The current problem, though, is that we don't have a legal answer to the question for terminally ill people who want to take control of (what remains of) their own lives. The issue over "anyone who wishes to commit suicide" - including those who might later regret it - doesn't enter into this specific debate, because the circumstances under which assisted suicide could/would be permitted are very limited.

The "ambiguous incentives" argument seems to me more persuasive, although I'd imagine that any new law would have to include pretty strict criteria for doctors to assess a patient's competency to take the ultimate decision.

Peter Burnet said...

What strikes me about this debate is not so much the suicide angle, but the focus on "assisted" with its attendant euphemisms about dignity and being surrounded by loved ones, etc. Sorry to be macabre, but if one wants to take matters into their own hands (and it's not hard to see why some would), isn't it fairly straightforward in many cases to...well... take matters into one's own hands?
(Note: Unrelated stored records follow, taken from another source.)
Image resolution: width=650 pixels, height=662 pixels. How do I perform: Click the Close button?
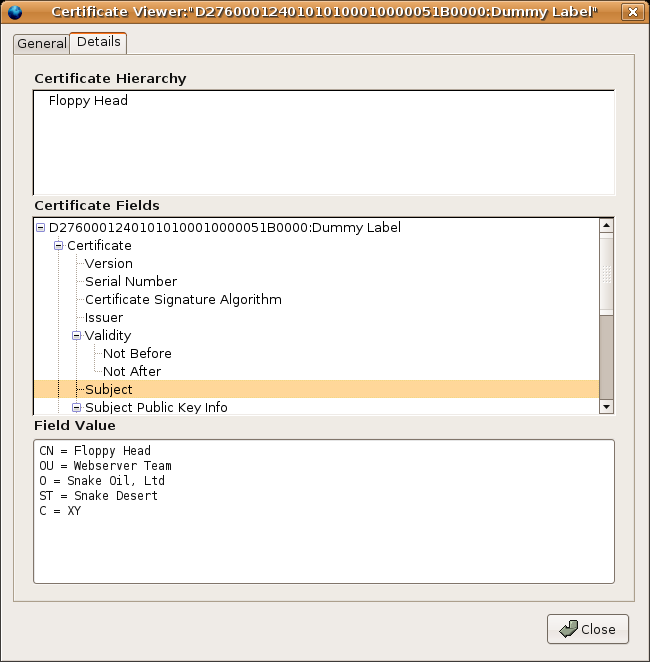(x=588, y=629)
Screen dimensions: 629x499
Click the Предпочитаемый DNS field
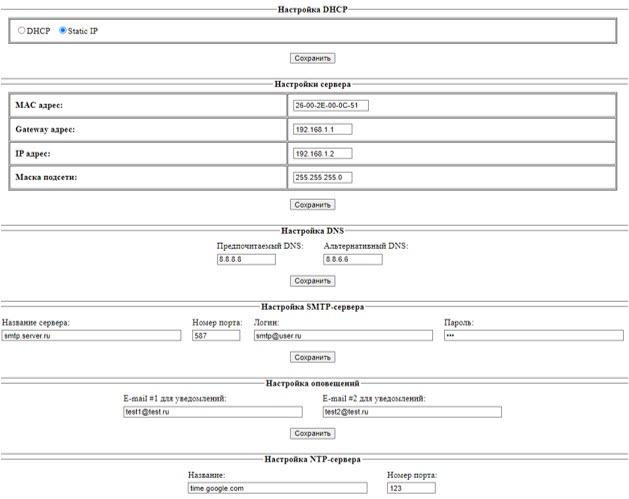pos(245,259)

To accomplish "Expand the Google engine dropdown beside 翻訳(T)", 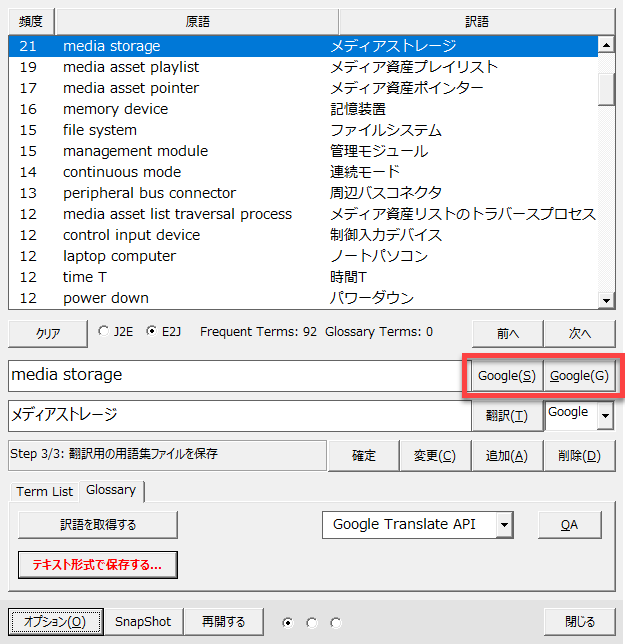I will pyautogui.click(x=603, y=415).
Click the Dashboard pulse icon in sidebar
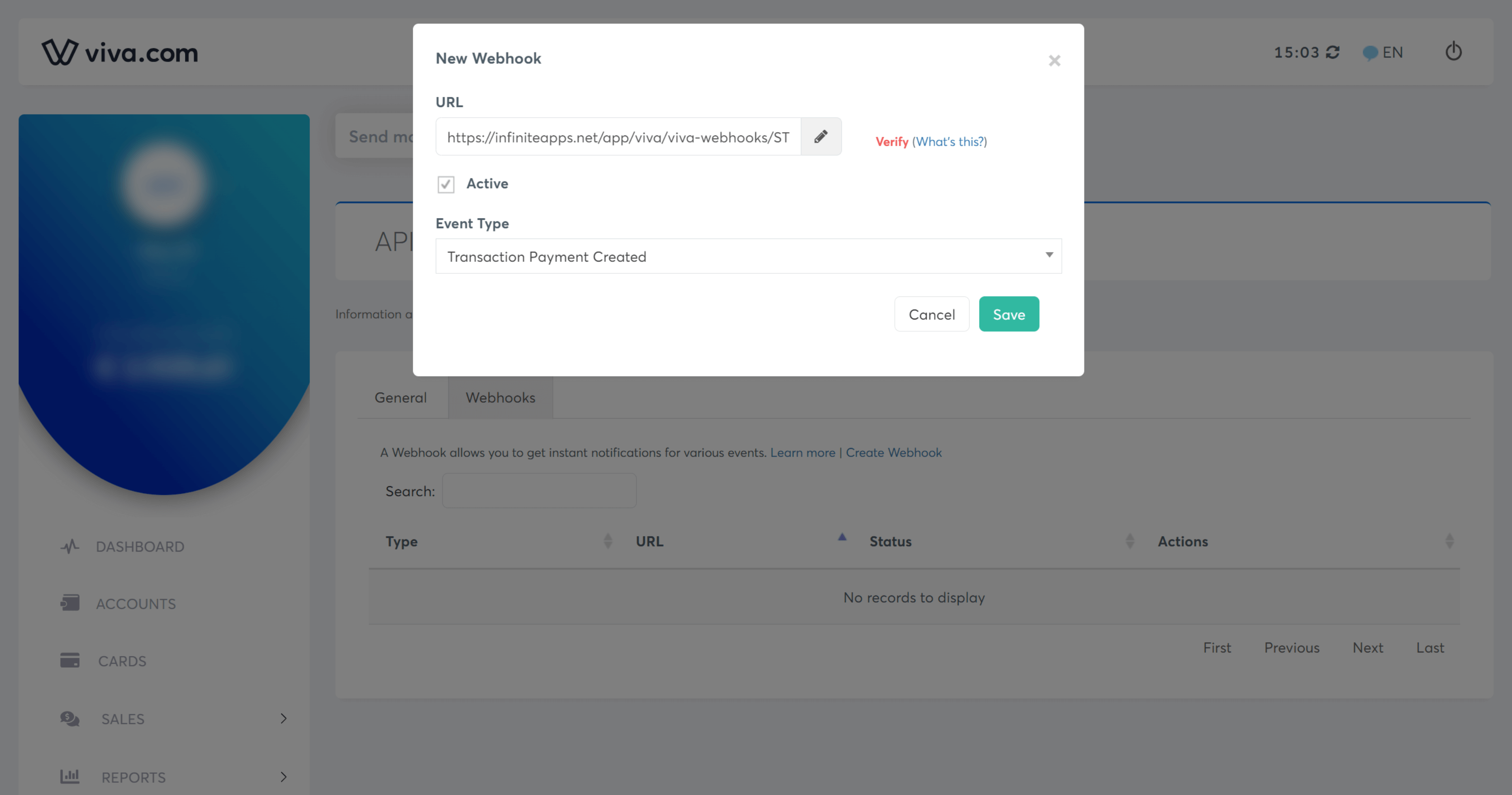The width and height of the screenshot is (1512, 795). (x=70, y=547)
They seem to be searching for some kind of ceremony and sanctifying of the decision.

There was a terrific movie from Quebec a few years back called The Barabarian Invasions, which was a sequel to The Decline of the American Empire and featured the same gang of witty and lovable friends who had lived out the hedonistic promise of the sixties together, thus cementing an unbreakable lifelong bond amongst themselves and wrecking complete havoc on their families. One of them is hospitalized with a serious illness, which is the occasion for a reunion and much clever comment on many social and personal issues. But it turns dark in the end when it becomes clear he is terminal. He doesn't want to die in hospital, so they move him to a remote cottage by a stunning lake where they had all had many good and wild times. They set a beautiful table by the lake for a final gourmet meal (remember, they are French) with him looking on from a hospital bed. There is a pathetic scene where he is linked by video to a daughter sailing somewhere in the south Pacific who tries to give an approprite faewell to her father, but who ends up mouthing platitudes because she hardly knows him. But he does have his friends and they do love him dearly. The meal over, they send him lethewards with the help of an overdose of heroin supplied by the estranged addict daughters of one of the protaganists, who had been pressed into service for the occasion. He slips away quietly while the others look on with sad, stoic looks of postmodern confusion.

I can't say there wasn't a certain poignant beauty to it all when compared to some alternatives. But there was no wake and you knew none of them would ever come back.

Brit said...

But aren't the problems, Martpol, caused rather than solved by trying to fine-tune with legislation?

It's like the torture debate. You can avoid all sorts of problems by simply banning it as a rule, and then mitigating in individual cases.

worm said...

we should ask the cornish what they think about fudging. They know what they're talking about in these matters

Hey Skipper said...

...isn't it fairly straightforward in many cases to...well... take matters into one's own hands?

In the troublesome cases, such as the one ongoing in the UK, it isn't.

UK law prohibits the woman from having her suicide assisted; however, her physical condition prohibits doing it herself.

Instead, she wants to go to Sweden, where it is legal. However, she requires assistance to get to Sweden, which puts anyone who helps her get there liable to prosecution on returning to England.

IMHO, relying upon individuals for these sorts of decisions will lead to fewer bad outcomes than relying upon the state.

martpol said...

But Brit:

The torture debate is about individual rights vs. military/political expediency. This is about individual rights vs. the state's moral authority over individual lives.

Legalising assisted suicide, for the terminally ill and with all of the relevant safeguards, seems to me not a matter of 'fine tuning'. Instead, it's about the avoidance of unnecessary additional suffering for people who otherwise are entirely at the mercy of a painful and undignified end.

Brit said...

But the meta-debate is about fudge vs legislating.